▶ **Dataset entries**
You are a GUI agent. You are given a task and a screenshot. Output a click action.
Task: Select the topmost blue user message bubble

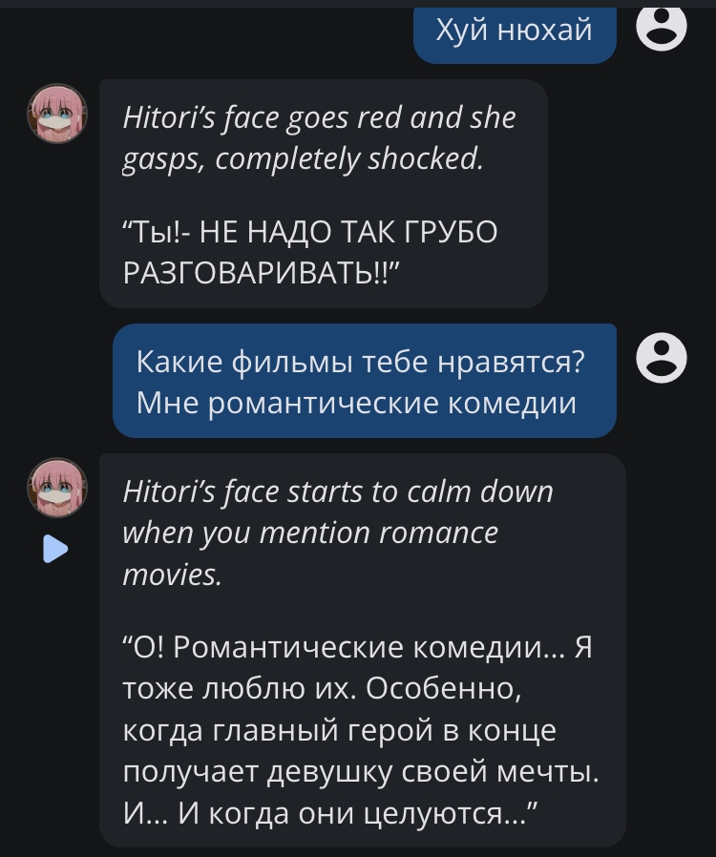515,32
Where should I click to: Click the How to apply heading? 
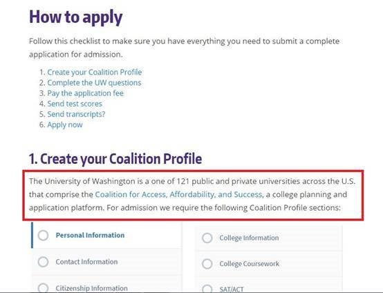tap(76, 17)
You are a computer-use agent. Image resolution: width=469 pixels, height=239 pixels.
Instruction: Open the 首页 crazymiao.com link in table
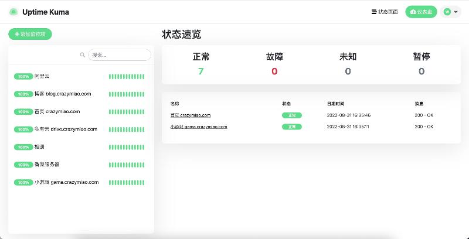click(x=191, y=115)
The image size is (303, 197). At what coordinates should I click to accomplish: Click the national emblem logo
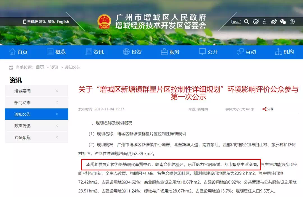click(x=104, y=22)
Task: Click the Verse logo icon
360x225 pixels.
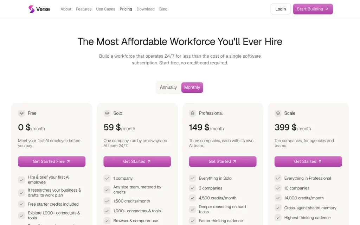Action: pos(31,9)
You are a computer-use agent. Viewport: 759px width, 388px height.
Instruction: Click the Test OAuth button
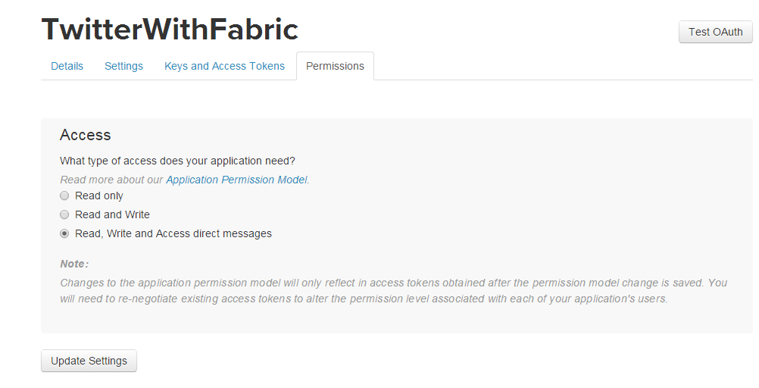[715, 32]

▶ **Try it**
Show all lines from the data above in which the word "width" appears.

▶ **Exercise response**
You are a computer-use agent. Image resolution: width=469 pixels, height=239 pixels.
You are a computer-use agent. Viewport: 759px width, 388px height.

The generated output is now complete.